Vaginal smears were collected once daily for at least 8 d prior to sacrifice in female rats. Female rats were sacrificed on the day of proestrus. Animals exhibiting abnormal or arrested cycling were not included in the analysis. Animals were sacrificed by rapid decapitation immediately prior to the time at which food delivery normally took place. Perigonadal fat samples were rapidly removed and frozen on dry ice before being stored at −80 °C for future analysis. Carcasses were collected and frozen at −20 °C for future dissection. Determination of fat pad weight was accomplished by later thawing these carcasses and dissecting and weighing the perigonadal, mesenteric, retroperitoneal, subcutaneous white adipose tissue, and the inter-scapular brown adipose tissue. The weight of each fat pad was calculated as a percent of the animal’s total body weight and used for subsequent statistical analysis.
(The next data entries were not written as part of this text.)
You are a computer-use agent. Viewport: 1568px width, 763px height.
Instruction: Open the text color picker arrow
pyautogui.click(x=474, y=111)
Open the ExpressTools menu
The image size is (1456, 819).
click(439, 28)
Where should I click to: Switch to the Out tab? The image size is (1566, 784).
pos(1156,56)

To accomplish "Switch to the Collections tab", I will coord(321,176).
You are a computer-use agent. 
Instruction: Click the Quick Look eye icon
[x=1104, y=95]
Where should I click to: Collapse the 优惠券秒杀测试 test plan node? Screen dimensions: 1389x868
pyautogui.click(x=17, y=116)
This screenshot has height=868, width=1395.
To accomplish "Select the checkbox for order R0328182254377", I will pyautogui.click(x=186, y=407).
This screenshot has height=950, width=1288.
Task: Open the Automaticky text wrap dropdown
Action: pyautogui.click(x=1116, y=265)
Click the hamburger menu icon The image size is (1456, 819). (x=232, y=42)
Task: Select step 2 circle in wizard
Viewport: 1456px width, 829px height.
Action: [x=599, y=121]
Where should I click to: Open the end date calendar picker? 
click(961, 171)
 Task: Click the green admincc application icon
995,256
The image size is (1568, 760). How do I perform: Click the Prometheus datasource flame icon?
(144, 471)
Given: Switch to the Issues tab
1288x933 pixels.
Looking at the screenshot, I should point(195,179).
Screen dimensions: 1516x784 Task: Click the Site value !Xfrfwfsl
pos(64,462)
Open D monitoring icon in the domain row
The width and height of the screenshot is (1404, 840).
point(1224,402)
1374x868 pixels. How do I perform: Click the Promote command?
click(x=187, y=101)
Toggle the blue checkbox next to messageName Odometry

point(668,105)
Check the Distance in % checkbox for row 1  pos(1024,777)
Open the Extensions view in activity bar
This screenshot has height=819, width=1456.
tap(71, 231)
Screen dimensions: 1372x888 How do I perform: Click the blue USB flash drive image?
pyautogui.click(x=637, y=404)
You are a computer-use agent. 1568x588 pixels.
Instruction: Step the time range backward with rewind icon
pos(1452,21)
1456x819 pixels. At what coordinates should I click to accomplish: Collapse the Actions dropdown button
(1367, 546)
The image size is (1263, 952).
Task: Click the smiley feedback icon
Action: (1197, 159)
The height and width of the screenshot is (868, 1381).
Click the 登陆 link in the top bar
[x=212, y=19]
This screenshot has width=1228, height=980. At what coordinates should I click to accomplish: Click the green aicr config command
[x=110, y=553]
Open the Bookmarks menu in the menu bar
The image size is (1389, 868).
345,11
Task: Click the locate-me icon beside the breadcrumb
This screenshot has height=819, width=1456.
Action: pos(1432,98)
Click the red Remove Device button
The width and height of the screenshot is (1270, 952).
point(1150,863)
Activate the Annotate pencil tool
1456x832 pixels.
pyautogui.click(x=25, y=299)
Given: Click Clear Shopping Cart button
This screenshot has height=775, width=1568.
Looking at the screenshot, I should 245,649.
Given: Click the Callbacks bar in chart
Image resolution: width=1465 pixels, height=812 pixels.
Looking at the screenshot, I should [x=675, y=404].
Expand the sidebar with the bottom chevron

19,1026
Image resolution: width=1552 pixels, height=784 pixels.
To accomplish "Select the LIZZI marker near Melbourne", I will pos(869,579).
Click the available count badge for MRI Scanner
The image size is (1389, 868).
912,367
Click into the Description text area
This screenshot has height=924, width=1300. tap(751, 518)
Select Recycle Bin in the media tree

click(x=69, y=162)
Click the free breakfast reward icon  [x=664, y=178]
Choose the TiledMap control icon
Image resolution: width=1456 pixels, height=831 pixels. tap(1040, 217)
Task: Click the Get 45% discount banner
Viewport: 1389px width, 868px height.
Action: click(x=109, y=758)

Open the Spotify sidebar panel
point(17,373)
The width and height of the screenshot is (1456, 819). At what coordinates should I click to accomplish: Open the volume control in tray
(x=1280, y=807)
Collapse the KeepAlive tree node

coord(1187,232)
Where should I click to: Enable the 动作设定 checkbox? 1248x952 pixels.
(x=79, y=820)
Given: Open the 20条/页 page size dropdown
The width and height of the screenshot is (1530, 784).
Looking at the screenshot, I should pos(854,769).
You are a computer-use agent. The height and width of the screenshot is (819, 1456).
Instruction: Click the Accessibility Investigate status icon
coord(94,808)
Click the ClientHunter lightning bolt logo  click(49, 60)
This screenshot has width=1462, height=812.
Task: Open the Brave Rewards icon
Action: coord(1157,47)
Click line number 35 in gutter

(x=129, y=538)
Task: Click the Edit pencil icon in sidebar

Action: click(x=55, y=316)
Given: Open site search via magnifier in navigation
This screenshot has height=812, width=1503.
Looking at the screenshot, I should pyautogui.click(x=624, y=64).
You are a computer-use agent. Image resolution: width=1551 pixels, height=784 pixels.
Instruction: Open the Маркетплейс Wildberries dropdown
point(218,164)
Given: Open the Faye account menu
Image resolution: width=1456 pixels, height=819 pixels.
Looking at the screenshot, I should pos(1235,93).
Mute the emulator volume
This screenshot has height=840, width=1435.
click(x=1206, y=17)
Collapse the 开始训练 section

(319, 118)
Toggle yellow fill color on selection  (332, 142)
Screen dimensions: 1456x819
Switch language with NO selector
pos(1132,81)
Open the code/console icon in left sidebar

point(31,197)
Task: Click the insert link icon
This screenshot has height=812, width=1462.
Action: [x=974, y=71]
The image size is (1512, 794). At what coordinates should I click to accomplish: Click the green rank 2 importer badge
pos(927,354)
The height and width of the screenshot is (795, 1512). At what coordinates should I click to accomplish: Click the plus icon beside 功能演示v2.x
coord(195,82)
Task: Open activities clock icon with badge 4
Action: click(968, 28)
Perigonadal fat samples were homogenized in 500 μl TRIzol using the method provided by the manufacturer (Invitrogen) and reverse transcribed using the SuperScript II reverse transcriptase kit with oligo(DT) primers, using the protocol provided by the manufacturer (Invitrogen). cDNA samples were stored at −20 °C for future use. Quantitative Real-Time PCR was performed in a MyiQ Single Color Real-Time PCR Detection System (Bio-Rad Laboratories) using iQ SYBR Green Super Mix (Bio-Rad Laboratories). Ct values were determined automatically by MYiQ software (Bio-Rad). Quantification of transcripts of interest relative to the internal housekeeping control gene β-actin was determined using the 2-∆∆Ct method. The primer sequences for leptin were: sense 5′-TGTGGCTTTG GTCCTATCTG T-3′, antisense 5′-CGACTGCGTG TGTGAAATG-3′. For CEBPα: sense 5′-GGCGGGAACG CAACAA-3′, antisense 5′-TCCACGTTGG CGCTGTTTG-3′. For PPARγ: sense 5′-CTGACCCAAT GGTTGCTGAT TAC-3′, antisense 5′-CCTGTTGTAG AGTTGGGTTT TTTCA-3′. For HSL: sense 5′-CCTACTACAC AAATCCC-3′, antisense 5′-CTCAAAGAAG AGCACTC-3′. For CPT1a: sense 5′-GTGAGGCCAC TGATGAAGGA AGA-3′, antisense 5′-ATTTGGGTCC GAGGTTGACA-3′. For FAS: sense 5′-GAGTCCGAGT CTGTCTCCCG CTTGA-3′, antisense 5′-GCCGTGAGGT TGCTGTTGTC TGTAG-3′. For LPL: sense 5′-GCGCTCCATC CATCTCTTCA T-3′, antisense 5′-GGCAGAGCCC TTTCTCAAAT G-3′. For FTO: sense 5′-AACACCAGGC TCTTCACC-3′, antisense 5′-CACTTCATCA TCGCAGGAC-3′. For β-actin: sense 5′-GAACCCTAAG GCCAACCGTG-3′, antisense 5′-GGTACGACCA GAGGCATACA G-3′.

Adult offspring body weight, composition, food intake, and gene expression data were analyzed with three-way ANOVA with treatment, sex, and adult food restriction status as factors. Significant main and interaction effects were further analyzed with Fisher LSD. Statistical significance was accepted for P < 0.05. Data are presented as mean ± SEM.

Body weight was analyzed at weekly intervals by three-factor ANOVA (maternal treatment × sex × adult food restriction status).